Atlantic Ocean waves are pictured, during an unusually warm autumn day, at sunset in Biarritz, France October 24, 2017. REUTERS/Regis Duvignau - RC1605B14980

The genius of the 2015 Paris Agreement on climate change is that it lets countries set their own commitments. In theory, that has allowed governments to pledge efforts that align with what they are willing and able to implement, which could help the Paris Agreement remain flexible even as the underlying circumstances in countries change.

The pledges made in Paris, known originally as “intended nationally determined contributions (INDCs),” have also been an unexpected boon to researchers. When governments write down what they are doing to address climate change they also reveal how they think about the problem and their priorities. Until now, researchers have had to guess that information. Now they can get it straight from the governments themselves.

Today, a team from the Scripps Institution of Oceanography and Brookings published a paper in Nature Climate Change that makes use of these pledges to explores how governments are grappling with some of the most pernicious and worrying impacts of climate change: those on the oceans. Our questions were simple yet not possible to answer until now: When governments articulate how they see the climate problem, do they pay attention to ocean and coastal issues? And for those that do seem to care, what explains their interest?
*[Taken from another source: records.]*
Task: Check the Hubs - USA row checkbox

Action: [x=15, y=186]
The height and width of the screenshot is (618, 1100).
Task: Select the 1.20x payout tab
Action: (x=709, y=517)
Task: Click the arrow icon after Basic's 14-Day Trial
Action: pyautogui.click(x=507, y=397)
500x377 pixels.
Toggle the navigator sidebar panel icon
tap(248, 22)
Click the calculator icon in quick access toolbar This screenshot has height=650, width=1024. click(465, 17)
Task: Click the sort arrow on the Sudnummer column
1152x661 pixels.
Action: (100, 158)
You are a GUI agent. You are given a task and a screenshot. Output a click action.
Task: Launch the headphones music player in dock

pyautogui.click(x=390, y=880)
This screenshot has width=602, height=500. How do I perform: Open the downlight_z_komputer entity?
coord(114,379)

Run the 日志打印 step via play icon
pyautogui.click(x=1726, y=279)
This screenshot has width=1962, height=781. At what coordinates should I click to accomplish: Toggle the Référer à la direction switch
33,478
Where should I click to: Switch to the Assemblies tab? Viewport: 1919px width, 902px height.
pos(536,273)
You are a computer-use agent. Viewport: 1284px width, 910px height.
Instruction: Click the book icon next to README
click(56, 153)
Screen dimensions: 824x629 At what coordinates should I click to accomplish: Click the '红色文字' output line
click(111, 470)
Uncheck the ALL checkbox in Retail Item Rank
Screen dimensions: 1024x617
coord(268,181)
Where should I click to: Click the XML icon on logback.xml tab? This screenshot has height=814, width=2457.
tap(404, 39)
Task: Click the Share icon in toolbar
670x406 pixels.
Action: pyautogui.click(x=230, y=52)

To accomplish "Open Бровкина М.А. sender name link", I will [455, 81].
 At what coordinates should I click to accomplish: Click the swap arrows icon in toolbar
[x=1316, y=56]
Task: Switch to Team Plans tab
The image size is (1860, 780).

For decades, most policy discussions about climate change have focused on cutting emissions. That approach has been understandable because it is emissions that cause climate warming as well as a buildup of carbon dioxide that leads to ocean acidification. Only deep cuts in emissions can stop and eventually reverse these effects. But the bad news in all this is that efforts to control emissions haven’t gone well. Emissions are higher today than ever before, and there is a growing gap between the real trajectory of emissions and what’s needed to stop warming. Even the fresh pledges that governments made in Paris don’t look so good—as a team of us reported in Nature in August, none of the major industrialized countries is on track to honor their emission control targets.

As emissions accumulate so does the need to focus on impacts, and that’s where our new paper comes in. One pattern in the INDCs that is quite striking is that it is the advanced industrialized countries that, in their INDCs, pay the least attention to impacts—notably in the oceans. That’s because, we think, the industrialized countries continue to frame the climate change problem as one about controlling emissions. While they pay attention to managing climate impacts at home—what is often called adaptation—they see the coordination of emission controls as the central function of international cooperation. (Here we refer to INDCs because that is how governments first supplied the information. Legally, governments converted their INDCs to NDCs—that is, they dropped the “intended” moniker—when they joined the Paris Agreement.)

The developing countries are quite different, and for good reason. For years it has been clear that these nations are systematically more vulnerable to big changes in climate, and for coastal countries, the substantial impacts to their ocean ecosystems that come from warming, acidification, and oxygen loss. Many consider that it is the responsibility of other nations that caused most emissions to clean up the mess; meanwhile, these governments on the front lines must get ready to adapt.

In this new paper, we built a simple statistical model to look at correlations between factors that we thought might explain attention to the oceans and what governments actually said in their INDCs. There were surprises in what we didn’t find, statistically, as well as what did turn up.

We thought that factors such as dependence on fisheries, amount of marine territory, and amount of marine protected areas might all be important explanatory variables. They weren’t.

Vulnerability to sea level rise—which can be measured by looking at the population living at altitude less than five meters above average seas—helped to explain some of the variation. But most striking was the fact that a country’s status as a “small island developing state” (SIDS) correlated powerfully with attention to the oceans. By contrast, membership in the group of advanced industrialized countries—known in climate diplomacy world as “annex I countries”—was negatively correlated.

These findings suggest some profound implications for policy. First, the organizations created to help the most vulnerable low-lying island nations seem to be working. Diplomatically, it has long been known that this group of countries is a potent political force. Now we can suggest, statistically, that this grouping is also helping its members grapple with the real problems of climate change. Looking to the future, it will be important to use groups such as this to help convey more useful information about which adaptation strategies are actually working.

Second, despite the good news, there remains a lot of bad news in the failure of many countries to look at ocean impacts or consider ocean sectors in their mitigation plans, at least in their INDCs. These gaps may make it harder for the Paris process to function as planned. The idea behind Paris was to let countries make pledges and then use that information for periodic checkups into what is working. A lot more work is needed to make that idea a reality.